ECT involves stimulating the brain with a controlled series of electrical pulses to treat certain illnesses, primarily severe clinical depression, according to the American Psychiatric Association.
Under a bill passed May 9 in the Texas Senate, two physicians would have to certify that ECT is necessary for a patient 65 or older before that individual could begin a series of the treatments.
Sen. Jerry Patterson, R-Pasadena, the bill's sponsor, said there have been instances of abuse in the use of ECT for treating the elderly.
The bill is expected to be taken up in the House this week.
Health department surveyors visited the Pavilion in February, March, April and again this month. During the March visit, surveyors found that patients were admitted as voluntary inpatients to the facility even though they weren't competent to sign in as voluntary patients, according to a report on that visit.
The report also said Pavilion patients were asked and allowed to sign informed consents for ECT even though they were not competent to do so.
"There were citations issued for those," said Richard Failla, Pavilion administrator. "We had some misunderstanding in terms of the whole issue of factual competency. TDH made recommendations to us to change our admission procedures, and we've done so. We have fully complied with the changes they recommended."
Failla denied some of the health department's findings. In other instances, he said TDH surveyors overlooked items during their visits, such as patients' medical histories that Failla said were actually on file.
Jerry Boswell, executive director of Citizens' Commission for Human Rights, applauded the Pavilion's decision to cease ECT. His organization, created by the Church of Scientology, has lobbied the Legislature to abolish ECT.
"They cannot defend this treatment," Boswell said. "You'll hear them say how it's life-saving and how it prevents suicide, but the actual medical studies do not support that.
"People are so debilitated by this treatment that they get to the point where they can't even complain."
A March 12 internal memo authored by Northwest Chief of Psychiatry Dr. Michael Jenkins states that during the health department's March survey, "several opportunities for improvement were identified."
The memo reminds Pavilion employees to verify and document that patients are appropriate candidates for the Pavilion. It also says patients must understand their illness, the need for treatment and that they are being admitted to the Pavilion.
Jenkins also advises that post-ECT confusion has to clear up before another ECT treatment can be administered.
He outlines which diagnoses are acceptable for ECT to be considered a treatment option, and that for other diagnoses, employees should obtain a second opinion from a physician.
"We've been hammered so much on this ECT," Jenkins said. "From my perspective, and Š good, sound literature, I think people are going to be hurt by not having it (ECT) available. You really use it anyway as pretty much one of your last treatments, but, you know, it salvages those folks.

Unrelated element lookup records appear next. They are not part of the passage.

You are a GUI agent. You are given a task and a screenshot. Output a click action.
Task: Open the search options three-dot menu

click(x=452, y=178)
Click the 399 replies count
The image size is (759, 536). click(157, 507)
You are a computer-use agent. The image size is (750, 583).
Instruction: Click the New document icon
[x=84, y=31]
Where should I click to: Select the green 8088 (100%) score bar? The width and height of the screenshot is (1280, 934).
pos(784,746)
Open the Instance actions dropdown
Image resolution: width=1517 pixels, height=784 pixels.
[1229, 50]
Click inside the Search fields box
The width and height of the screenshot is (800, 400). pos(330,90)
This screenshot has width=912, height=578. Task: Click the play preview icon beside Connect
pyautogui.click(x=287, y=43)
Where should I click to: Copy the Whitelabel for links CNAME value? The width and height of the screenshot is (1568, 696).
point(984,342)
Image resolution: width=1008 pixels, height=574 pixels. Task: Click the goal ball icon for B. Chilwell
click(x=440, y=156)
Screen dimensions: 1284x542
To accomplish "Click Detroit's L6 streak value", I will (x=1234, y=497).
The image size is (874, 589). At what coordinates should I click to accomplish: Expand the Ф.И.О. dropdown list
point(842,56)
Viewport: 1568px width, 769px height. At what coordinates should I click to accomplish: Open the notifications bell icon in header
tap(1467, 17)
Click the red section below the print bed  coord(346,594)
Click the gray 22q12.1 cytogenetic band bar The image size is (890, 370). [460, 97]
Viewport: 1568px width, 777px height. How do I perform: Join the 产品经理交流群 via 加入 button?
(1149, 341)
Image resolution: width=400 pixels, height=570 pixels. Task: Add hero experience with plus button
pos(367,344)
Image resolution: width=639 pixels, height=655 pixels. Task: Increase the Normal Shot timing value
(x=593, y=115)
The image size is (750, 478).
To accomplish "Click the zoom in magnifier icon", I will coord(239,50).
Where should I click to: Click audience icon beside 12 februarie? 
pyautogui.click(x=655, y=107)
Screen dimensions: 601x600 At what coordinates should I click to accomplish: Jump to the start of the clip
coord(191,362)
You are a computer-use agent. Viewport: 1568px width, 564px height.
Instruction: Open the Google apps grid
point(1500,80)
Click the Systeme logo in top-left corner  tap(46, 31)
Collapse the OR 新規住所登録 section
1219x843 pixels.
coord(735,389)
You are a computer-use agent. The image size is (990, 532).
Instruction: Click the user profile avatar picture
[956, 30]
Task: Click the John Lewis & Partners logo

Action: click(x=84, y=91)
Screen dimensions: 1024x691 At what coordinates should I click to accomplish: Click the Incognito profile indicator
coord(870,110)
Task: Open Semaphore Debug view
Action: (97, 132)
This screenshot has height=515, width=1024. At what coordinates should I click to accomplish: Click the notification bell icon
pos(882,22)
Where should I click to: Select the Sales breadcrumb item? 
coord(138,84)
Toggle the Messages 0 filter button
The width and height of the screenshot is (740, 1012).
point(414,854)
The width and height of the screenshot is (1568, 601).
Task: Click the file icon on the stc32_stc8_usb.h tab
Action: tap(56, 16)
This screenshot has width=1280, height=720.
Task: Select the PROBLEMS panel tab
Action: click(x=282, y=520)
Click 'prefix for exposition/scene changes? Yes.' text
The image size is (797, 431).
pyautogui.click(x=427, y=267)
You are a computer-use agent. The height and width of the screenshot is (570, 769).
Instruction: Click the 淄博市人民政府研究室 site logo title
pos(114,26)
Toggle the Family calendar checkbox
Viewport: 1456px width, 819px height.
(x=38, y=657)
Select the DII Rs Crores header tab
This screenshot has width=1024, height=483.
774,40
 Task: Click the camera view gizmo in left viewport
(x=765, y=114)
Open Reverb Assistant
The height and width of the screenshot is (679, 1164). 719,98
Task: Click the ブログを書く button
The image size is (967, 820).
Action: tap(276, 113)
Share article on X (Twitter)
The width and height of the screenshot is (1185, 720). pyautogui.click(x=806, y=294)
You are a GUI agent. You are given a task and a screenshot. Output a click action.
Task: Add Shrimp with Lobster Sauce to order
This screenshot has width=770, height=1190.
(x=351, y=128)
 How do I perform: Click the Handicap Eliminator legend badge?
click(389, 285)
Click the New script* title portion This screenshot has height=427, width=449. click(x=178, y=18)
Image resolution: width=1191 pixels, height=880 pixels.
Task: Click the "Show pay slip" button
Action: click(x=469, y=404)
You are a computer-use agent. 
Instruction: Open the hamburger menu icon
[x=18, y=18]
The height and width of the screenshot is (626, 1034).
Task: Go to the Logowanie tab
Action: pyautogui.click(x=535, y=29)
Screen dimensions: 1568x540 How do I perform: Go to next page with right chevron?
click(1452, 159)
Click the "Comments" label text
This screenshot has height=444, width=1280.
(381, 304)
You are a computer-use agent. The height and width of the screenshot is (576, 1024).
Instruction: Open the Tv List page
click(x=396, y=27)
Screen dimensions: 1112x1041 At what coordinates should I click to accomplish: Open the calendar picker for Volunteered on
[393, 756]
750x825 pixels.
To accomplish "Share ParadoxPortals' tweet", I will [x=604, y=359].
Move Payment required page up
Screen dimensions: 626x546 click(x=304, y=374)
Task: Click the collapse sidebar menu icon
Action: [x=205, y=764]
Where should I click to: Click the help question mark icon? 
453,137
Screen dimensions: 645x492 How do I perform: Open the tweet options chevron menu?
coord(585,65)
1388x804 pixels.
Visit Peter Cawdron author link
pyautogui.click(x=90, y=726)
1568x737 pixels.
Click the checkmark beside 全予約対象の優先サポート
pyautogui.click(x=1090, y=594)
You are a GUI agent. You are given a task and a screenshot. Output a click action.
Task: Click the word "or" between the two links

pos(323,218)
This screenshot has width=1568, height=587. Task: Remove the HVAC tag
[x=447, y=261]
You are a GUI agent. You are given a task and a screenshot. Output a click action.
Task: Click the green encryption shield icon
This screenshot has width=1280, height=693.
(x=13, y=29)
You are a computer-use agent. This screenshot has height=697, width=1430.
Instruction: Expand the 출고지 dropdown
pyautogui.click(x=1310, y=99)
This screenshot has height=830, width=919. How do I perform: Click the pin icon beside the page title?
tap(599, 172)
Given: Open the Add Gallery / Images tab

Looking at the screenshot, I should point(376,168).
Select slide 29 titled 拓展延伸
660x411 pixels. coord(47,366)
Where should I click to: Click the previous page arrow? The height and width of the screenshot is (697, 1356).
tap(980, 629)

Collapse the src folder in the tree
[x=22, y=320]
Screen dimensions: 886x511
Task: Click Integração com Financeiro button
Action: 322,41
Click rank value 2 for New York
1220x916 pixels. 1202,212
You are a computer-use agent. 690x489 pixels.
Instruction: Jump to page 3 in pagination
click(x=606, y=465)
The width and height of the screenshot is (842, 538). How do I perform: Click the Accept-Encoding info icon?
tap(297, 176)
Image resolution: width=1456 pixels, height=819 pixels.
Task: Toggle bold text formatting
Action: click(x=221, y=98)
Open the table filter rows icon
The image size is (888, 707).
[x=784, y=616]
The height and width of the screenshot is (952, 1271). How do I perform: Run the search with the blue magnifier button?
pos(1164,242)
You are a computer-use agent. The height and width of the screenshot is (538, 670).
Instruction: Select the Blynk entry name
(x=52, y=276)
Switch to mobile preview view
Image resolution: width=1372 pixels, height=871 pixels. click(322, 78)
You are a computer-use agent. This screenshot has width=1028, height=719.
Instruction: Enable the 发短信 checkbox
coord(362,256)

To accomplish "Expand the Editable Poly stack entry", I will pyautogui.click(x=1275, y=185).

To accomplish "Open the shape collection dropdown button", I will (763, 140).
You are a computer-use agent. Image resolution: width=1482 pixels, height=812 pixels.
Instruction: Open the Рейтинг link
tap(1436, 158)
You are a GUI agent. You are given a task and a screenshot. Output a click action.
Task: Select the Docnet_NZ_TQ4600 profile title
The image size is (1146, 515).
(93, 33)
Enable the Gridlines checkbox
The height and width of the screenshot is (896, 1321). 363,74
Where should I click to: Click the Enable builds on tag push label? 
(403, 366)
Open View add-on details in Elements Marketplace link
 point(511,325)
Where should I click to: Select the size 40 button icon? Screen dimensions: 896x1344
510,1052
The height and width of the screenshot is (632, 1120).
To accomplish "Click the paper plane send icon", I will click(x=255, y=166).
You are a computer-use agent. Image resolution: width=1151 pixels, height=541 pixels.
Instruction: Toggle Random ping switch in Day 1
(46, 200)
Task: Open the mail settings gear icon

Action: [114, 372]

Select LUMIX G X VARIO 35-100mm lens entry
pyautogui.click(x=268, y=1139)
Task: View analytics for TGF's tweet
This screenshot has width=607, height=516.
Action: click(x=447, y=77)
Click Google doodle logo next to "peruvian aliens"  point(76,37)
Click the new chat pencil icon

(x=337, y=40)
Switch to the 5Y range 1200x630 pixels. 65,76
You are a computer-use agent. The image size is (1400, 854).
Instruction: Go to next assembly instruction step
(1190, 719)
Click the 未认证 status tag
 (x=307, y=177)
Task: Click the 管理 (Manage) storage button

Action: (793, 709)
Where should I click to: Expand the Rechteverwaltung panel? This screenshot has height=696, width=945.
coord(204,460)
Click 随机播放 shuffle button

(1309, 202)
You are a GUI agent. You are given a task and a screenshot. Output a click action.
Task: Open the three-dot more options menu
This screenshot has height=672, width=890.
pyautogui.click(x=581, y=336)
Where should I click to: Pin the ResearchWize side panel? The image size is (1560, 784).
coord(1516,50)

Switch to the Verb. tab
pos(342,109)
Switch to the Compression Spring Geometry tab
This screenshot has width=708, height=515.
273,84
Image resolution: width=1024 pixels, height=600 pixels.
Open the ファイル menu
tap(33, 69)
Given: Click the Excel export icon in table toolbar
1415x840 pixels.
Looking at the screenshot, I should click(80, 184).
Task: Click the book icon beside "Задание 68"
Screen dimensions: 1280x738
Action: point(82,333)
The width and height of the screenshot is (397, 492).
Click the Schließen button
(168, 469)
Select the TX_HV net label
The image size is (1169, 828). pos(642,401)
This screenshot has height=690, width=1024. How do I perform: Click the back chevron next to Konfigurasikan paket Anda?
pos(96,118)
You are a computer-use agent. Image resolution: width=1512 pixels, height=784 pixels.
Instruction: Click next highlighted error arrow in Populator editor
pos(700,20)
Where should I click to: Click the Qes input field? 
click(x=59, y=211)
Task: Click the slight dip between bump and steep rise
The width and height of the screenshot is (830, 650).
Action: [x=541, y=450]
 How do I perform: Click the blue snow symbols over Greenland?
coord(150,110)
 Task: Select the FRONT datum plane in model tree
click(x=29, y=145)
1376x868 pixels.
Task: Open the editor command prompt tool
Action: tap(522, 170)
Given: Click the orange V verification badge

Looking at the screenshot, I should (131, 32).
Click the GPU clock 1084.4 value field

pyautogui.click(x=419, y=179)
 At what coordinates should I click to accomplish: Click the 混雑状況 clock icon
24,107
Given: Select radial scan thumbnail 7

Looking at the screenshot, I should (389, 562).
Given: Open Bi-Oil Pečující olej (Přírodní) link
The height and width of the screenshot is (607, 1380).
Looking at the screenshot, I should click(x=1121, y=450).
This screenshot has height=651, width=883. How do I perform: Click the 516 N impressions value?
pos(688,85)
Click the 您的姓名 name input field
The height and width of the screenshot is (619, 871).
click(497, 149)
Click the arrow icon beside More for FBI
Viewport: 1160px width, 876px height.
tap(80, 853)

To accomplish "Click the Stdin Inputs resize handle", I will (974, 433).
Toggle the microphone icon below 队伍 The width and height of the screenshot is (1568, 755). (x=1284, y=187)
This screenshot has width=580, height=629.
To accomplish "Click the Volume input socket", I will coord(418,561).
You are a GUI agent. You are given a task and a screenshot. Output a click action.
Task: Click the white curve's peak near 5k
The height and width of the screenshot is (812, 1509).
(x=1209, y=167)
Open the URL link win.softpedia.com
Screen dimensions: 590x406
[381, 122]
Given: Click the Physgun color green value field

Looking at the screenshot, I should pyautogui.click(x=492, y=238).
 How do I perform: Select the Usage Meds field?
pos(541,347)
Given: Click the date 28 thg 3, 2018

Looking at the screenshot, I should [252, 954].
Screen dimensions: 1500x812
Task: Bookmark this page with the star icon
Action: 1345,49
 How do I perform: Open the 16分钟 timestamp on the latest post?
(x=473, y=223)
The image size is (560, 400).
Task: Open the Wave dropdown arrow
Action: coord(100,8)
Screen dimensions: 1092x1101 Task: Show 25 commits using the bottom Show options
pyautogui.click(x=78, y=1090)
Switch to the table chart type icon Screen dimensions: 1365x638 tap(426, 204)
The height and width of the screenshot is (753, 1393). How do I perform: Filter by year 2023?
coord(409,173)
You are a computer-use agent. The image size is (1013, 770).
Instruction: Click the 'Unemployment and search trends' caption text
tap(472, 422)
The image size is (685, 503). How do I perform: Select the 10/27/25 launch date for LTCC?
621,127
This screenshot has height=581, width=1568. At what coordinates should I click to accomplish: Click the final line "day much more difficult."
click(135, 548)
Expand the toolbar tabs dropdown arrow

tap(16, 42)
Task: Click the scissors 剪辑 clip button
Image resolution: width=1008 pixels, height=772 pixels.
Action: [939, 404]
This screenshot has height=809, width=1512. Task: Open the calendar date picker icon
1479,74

I mean, it gives them life.
"I think we're going to have increased morbidity and maybe even more mortality as a result of not having the ability to do ECTs. I think the chance (for more suicides) is there because you're talking about those patients who are least responsive to anything.
"I don't agree that it should go away, but from (Northwest's) perspective, can they tolerate every two weeks the Church of Scientology filing a complaint so they're (TDH surveyors) here every two weeks to review everything we have?" Jenkins asked. "I don't know any hospital that can survive that. It's disruptive of patient care, and it's horrendously time-consuming."
Boswell said CCHR filed two complaints against the Pavilion. One was filed after CCHR found discrepancies in the number of ECTs the Pavilion reported to TDH compared with figures reported to the Texas Department of Mental Health and Mental Retardation. A second complaint was filed by CCHR after a Pavilion ECT patient died, Boswell said.